Fees to process so-called concentrate are rising because smelters shut for maintenance, reducing output, and more supply from mines is coming to the market, IntierraRMG said in a report this week. The charges exceed $100 a metric ton and 10 cents a pound, according to the Toronto-based researcher.
Smelters including Freeport’s Atlantic Copper unit, KGHM Polska Miedz SA, Boliden AB and Aurubis AG have closed plants for maintenance this year. They don’t need to buy concentrate because their inventories are at a “good level,” said Javier Targhetta, Phoenix-based Freeport’s senior vice president of marketing and sales. Reducing stockpiles will take “a few months” as smelters restart, he said in an interview.
“The coinciding shutdown of big smelters means there is a big tonnage of concentrate not being smelted,” Targhetta said yesterday in London. “It could have been somewhat accumulation of inventories here and there, and certainly that’s what’s driving very high spot prices that we’ve seen.”
World supply of mined copper will expand no less than 4 percent annually in the 2012-16 period, Standard Bank said this week in a report, compared with less than 1 percent in four of the six years before 2012. Mines from Rio Tinto Group’s Oyu Tolgoi in Mongolia to Vale SA’s Salobo in Brazil are adding production. Supply gains may be offset by increased smelting capacity in China, the world’s largest producer of refined copper, Targhetta said.
“I would accept we are getting into a more balanced situation compared to previous years, where there was an excess of concentrate,” he said. “There may be a balance or slight excess of concentrate, but not the biggest excess.”

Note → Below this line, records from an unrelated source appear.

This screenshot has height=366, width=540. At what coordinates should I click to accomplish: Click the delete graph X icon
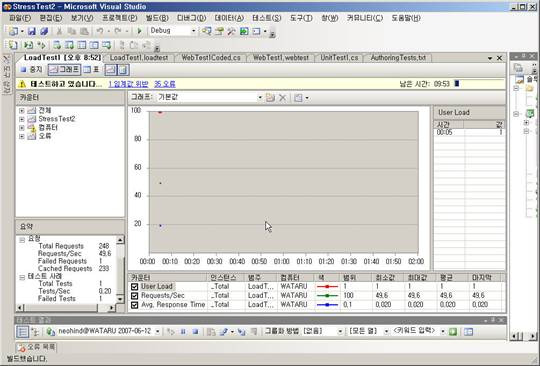click(x=282, y=98)
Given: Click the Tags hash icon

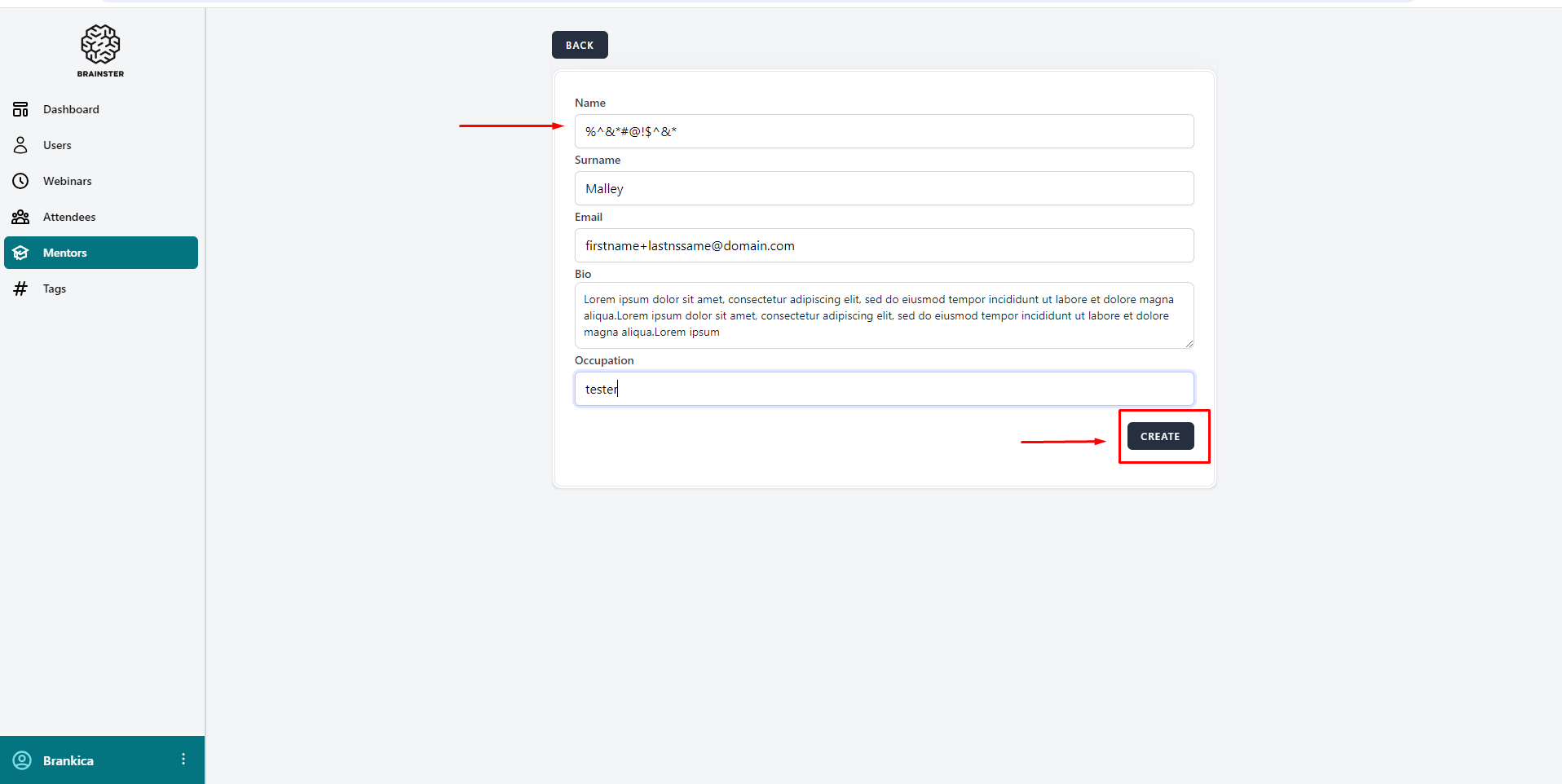Looking at the screenshot, I should pos(20,288).
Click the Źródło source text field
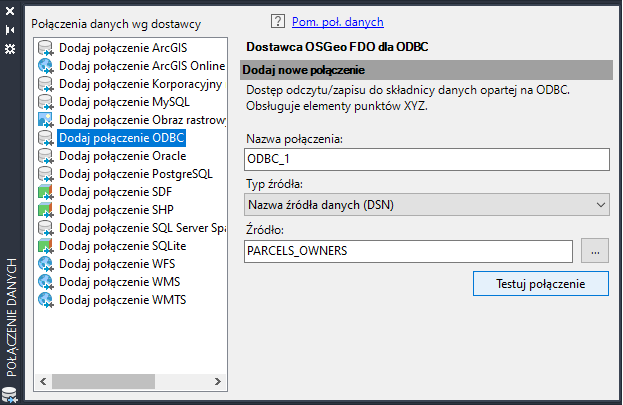623x405 pixels. tap(408, 252)
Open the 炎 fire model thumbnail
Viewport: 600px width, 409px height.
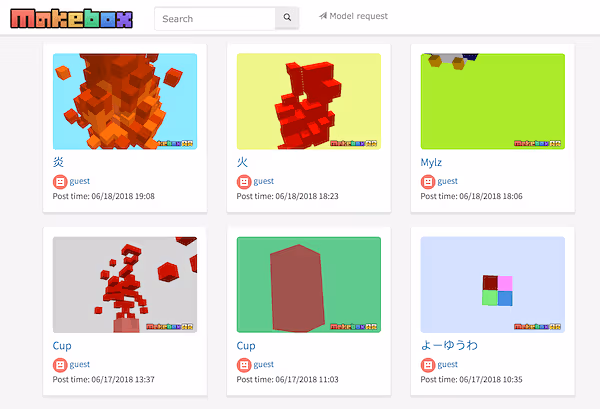125,101
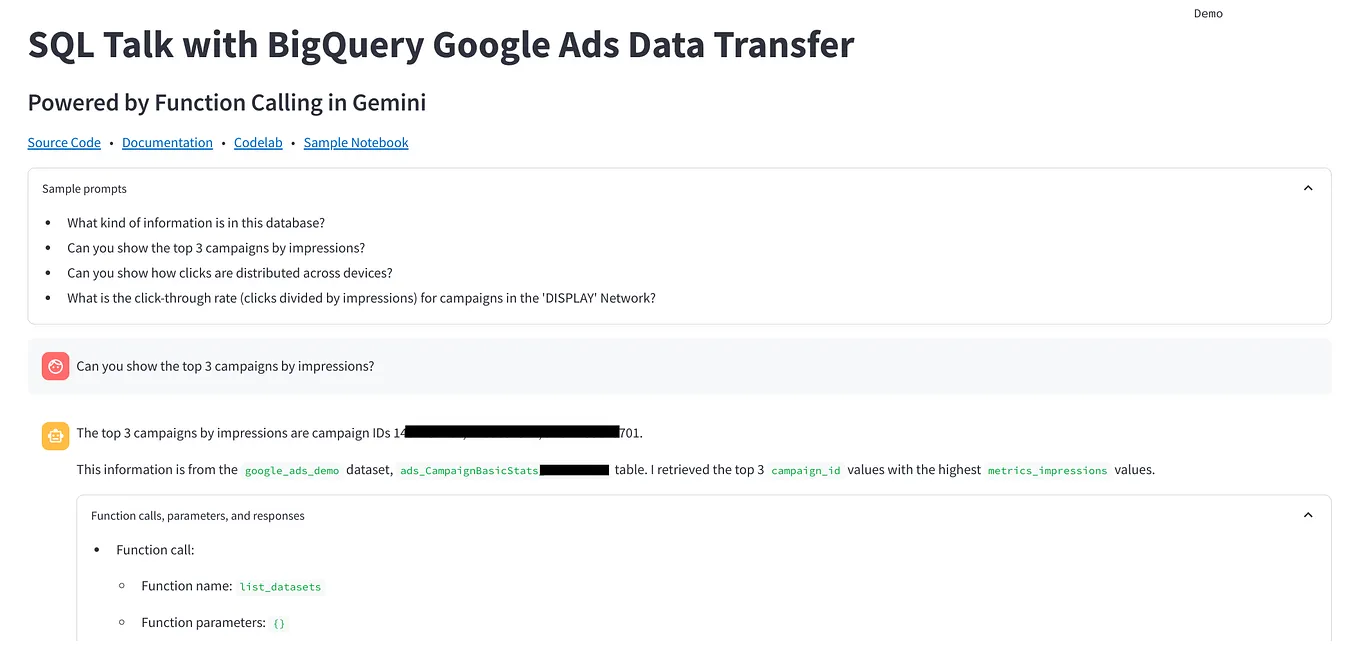Click the campaign_id code tag

click(x=806, y=470)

Targhetta spoke during LME Week, an annual industry gathering under the aegis of the London Metal Exchange during which supply contracts are discussed. Smelters will likely seek processing fees of $100 a ton and 10 cents a pound, according to IntierraRMG. The costs are known in the industry as treating and refining charges, or TC/RCs.

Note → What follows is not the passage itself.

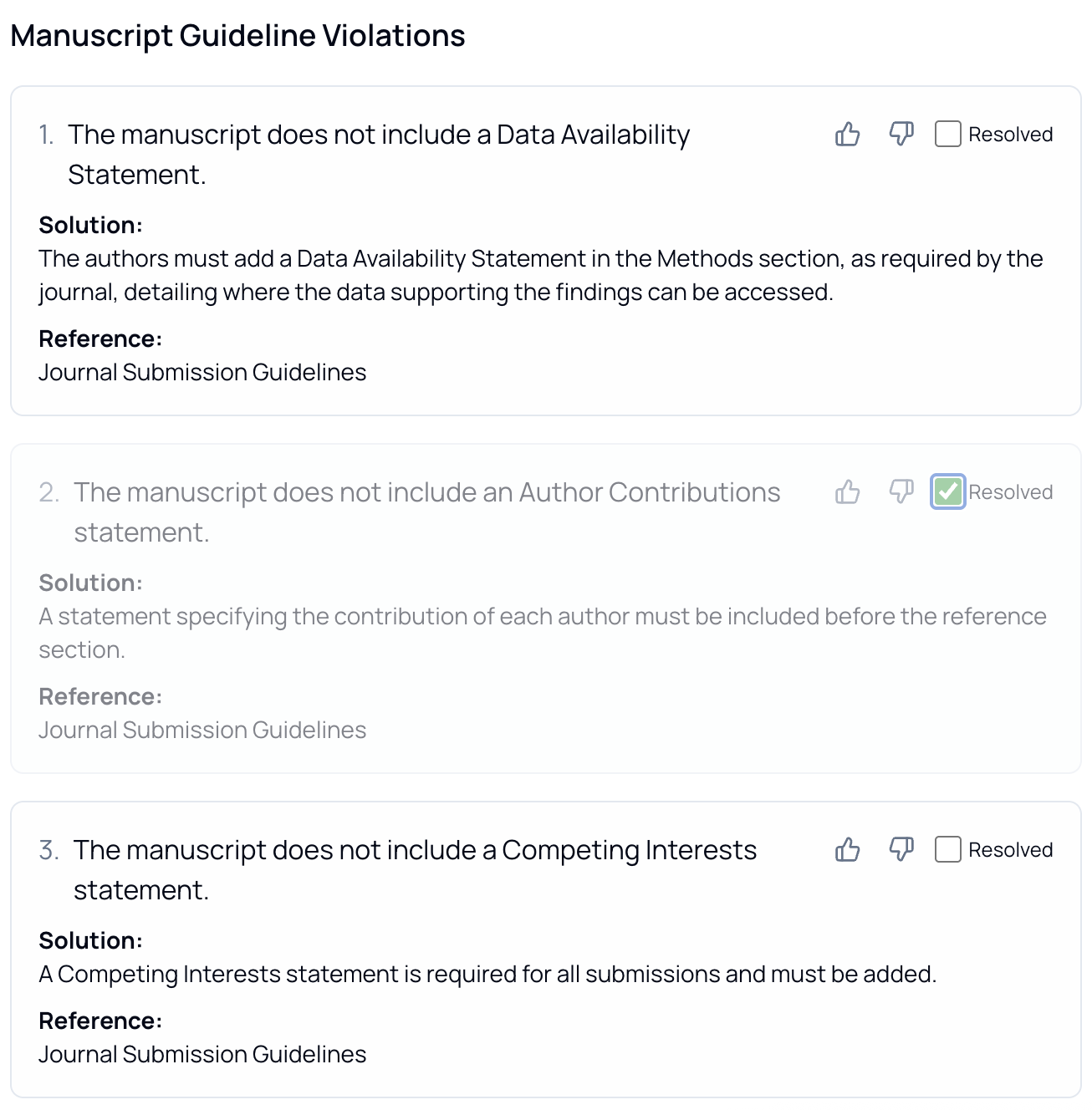Give a thumbs down to violation 2
The width and height of the screenshot is (1092, 1110).
coord(901,491)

“We have not thrown any proposed price on the table, any level or specifically any TC/RC level,” Targhetta said. “We are just meeting our customers and exchanging views.”
The treating fees are expressed in dollars per ton of concentrate received and refining fees in cents per pound of copper in the ore. The charges are deducted from prices paid by smelters to mining companies for concentrate.
Atlantic Copper’s smelter in Huelva, Spain, will restart at the beginning of next month after shutting for 60 days for maintenance, said Targhetta, who also is the unit’s president.
Copper demand has yet to respond to bullish economic data from Europe, according to Targhetta. While the metal for delivery in three months fell 9.2 percent this year on the LME, heading for a second annual retreat in three, prices gained the most in 18 months in the third quarter.
“I am very positive regarding the strength of copper,” Targhetta said. “The recovery in the U.S. is a fact. There are promising signs in Europe.”